## Directions
Copy every item below line for line, without changing anything, and leave the pictures out of your answer.

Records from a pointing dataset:
● ● ● ● ●

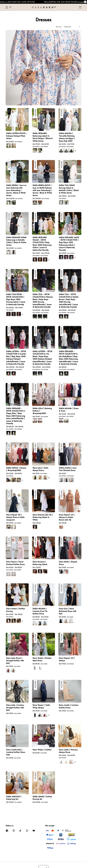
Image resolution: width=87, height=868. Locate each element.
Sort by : (59, 27)
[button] (7, 7)
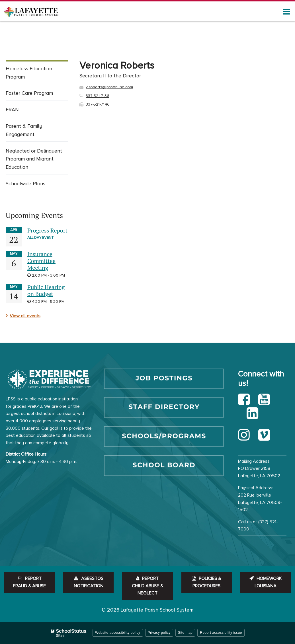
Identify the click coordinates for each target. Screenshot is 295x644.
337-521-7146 (98, 104)
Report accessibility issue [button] (221, 633)
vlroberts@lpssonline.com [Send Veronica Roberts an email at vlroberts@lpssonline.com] (109, 87)
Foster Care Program (29, 93)
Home (11, 46)
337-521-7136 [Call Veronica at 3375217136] (97, 96)
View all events (25, 316)
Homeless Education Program (29, 73)
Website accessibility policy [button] (118, 633)
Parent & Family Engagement (24, 130)
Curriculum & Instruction (73, 46)
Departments (34, 46)
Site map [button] (185, 633)
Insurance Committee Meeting (41, 261)
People (146, 46)
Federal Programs (117, 46)
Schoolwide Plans (25, 184)
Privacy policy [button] (159, 633)
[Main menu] (286, 11)
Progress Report (47, 230)
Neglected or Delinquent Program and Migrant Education (34, 159)
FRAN (12, 110)
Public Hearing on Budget (46, 290)
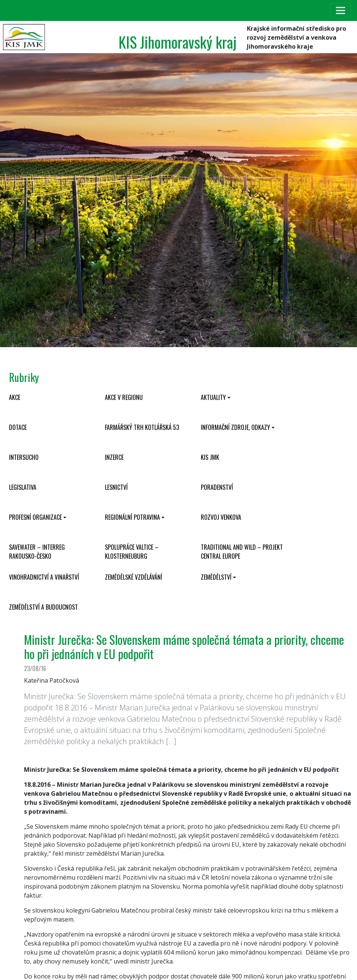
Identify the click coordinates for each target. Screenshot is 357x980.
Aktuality (214, 397)
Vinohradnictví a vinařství (44, 577)
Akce (14, 397)
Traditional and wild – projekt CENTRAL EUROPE (242, 552)
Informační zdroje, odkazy (236, 427)
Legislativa (22, 487)
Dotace (18, 427)
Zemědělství (216, 577)
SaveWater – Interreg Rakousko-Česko (37, 552)
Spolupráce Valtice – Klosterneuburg (132, 552)
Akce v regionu (124, 397)
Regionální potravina (132, 517)
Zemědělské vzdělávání (134, 577)
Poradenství (217, 487)
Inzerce (114, 457)
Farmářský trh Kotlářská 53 (142, 427)
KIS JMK (210, 457)
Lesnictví (116, 487)
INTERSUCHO (24, 457)
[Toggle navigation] (340, 10)
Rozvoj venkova (221, 517)
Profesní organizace (35, 517)
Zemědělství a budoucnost (43, 607)
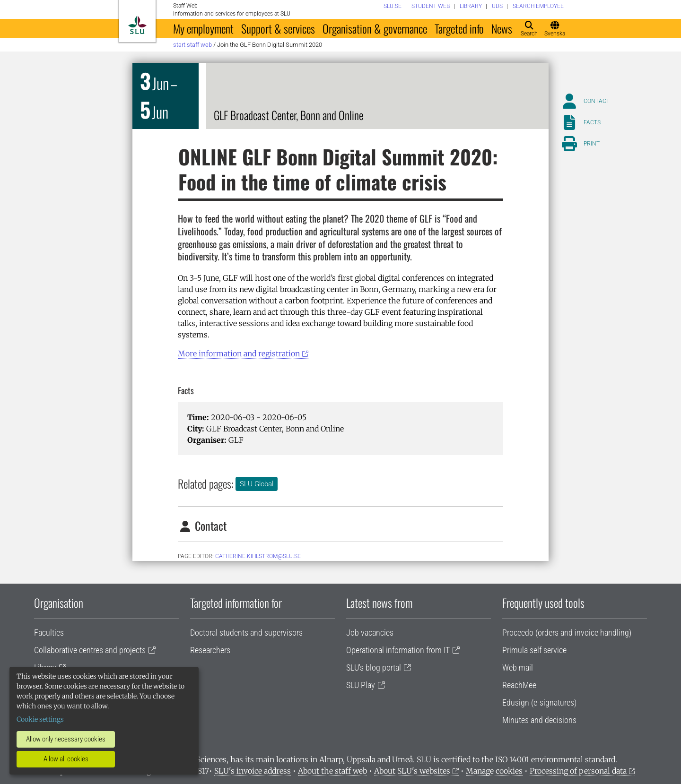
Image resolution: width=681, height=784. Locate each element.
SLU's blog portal (374, 667)
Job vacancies (370, 632)
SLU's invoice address (253, 771)
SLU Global (256, 484)
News (502, 28)
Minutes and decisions (539, 720)
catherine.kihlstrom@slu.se (258, 556)
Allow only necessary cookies (66, 739)
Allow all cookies (66, 759)
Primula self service (534, 650)
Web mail (517, 667)
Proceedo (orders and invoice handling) (567, 632)
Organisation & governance (375, 28)
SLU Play (360, 685)
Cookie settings (40, 719)
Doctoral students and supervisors (246, 632)
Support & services (278, 28)
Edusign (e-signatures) (539, 702)
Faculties (49, 632)
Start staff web (192, 44)
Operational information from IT (398, 650)
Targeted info (459, 28)
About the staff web (332, 771)
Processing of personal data (578, 771)
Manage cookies (494, 771)
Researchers (210, 650)
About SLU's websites (412, 771)
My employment (203, 28)
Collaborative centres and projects (90, 650)
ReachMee (519, 685)
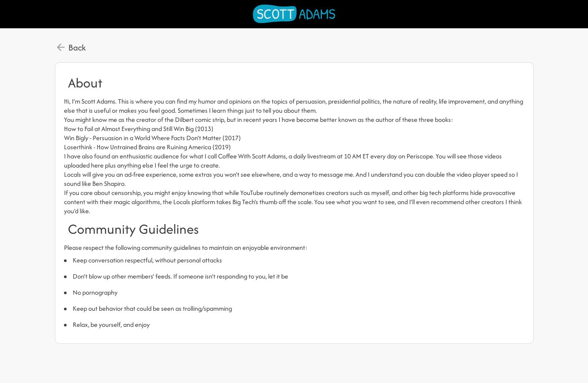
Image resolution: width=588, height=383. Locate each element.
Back (77, 47)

● ● ● ● ●

## Exercise response
Image resolution: width=87, height=868. Locate each element.
Sort by : (59, 27)
[button] (7, 7)
Identify the click coordinates for each target. Screenshot is 295x644.
337-521-7146 (98, 104)
Report accessibility issue [button] (221, 633)
vlroberts@lpssonline.com [Send Veronica Roberts an email at vlroberts@lpssonline.com] (109, 87)
Foster Care Program (29, 93)
Home (11, 46)
337-521-7136 [Call Veronica at 3375217136] (97, 96)
View all events (25, 316)
Homeless Education Program (29, 73)
Website accessibility policy [button] (118, 633)
Parent & Family Engagement (24, 130)
Curriculum & Instruction (73, 46)
Departments (34, 46)
Site map [button] (185, 633)
Insurance Committee Meeting (41, 261)
People (146, 46)
Federal Programs (117, 46)
Schoolwide Plans (25, 184)
Privacy policy [button] (159, 633)
[Main menu] (286, 11)
Progress Report (47, 230)
Neglected or Delinquent Program and Migrant Education (34, 159)
FRAN (12, 110)
Public Hearing on Budget (46, 290)
Identify the click coordinates for each target. Screenshot is 357x980.
Aktuality (214, 397)
Vinohradnictví a vinařství (44, 577)
Akce (14, 397)
Traditional and wild – projekt CENTRAL EUROPE (242, 552)
Informační zdroje, odkazy (236, 427)
Legislativa (22, 487)
Dotace (18, 427)
Zemědělství (216, 577)
SaveWater – Interreg Rakousko-Česko (37, 552)
Spolupráce Valtice – Klosterneuburg (132, 552)
Akce v regionu (124, 397)
Regionální potravina (132, 517)
Zemědělské vzdělávání (134, 577)
Poradenství (217, 487)
Inzerce (114, 457)
Farmářský trh Kotlářská 53 (142, 427)
KIS JMK (210, 457)
Lesnictví (116, 487)
INTERSUCHO (24, 457)
[Toggle navigation] (340, 10)
Rozvoj venkova (221, 517)
Profesní organizace (35, 517)
Zemědělství a budoucnost (43, 607)
Image resolution: width=681, height=784. Locate each element.
SLU's blog portal (374, 667)
Job vacancies (370, 632)
SLU's invoice address (253, 771)
SLU Global (256, 484)
News (502, 28)
Minutes and decisions (539, 720)
catherine.kihlstrom@slu.se (258, 556)
Allow only necessary cookies (66, 739)
Allow all cookies (66, 759)
Primula self service (534, 650)
Web mail (517, 667)
Proceedo (orders and invoice handling) (567, 632)
Organisation & governance (375, 28)
SLU Play (360, 685)
Cookie settings (40, 719)
Doctoral students and supervisors (246, 632)
Support & services (278, 28)
Edusign (e-signatures) (539, 702)
Faculties (49, 632)
Start staff web (192, 44)
Operational information from IT (398, 650)
Targeted info (459, 28)
About the staff web (332, 771)
Processing of personal data (578, 771)
Manage cookies (494, 771)
Researchers (210, 650)
About SLU's websites (412, 771)
My employment (203, 28)
Collaborative centres and projects (90, 650)
ReachMee (519, 685)
Image resolution: width=588, height=383. Locate each element.
Back (77, 47)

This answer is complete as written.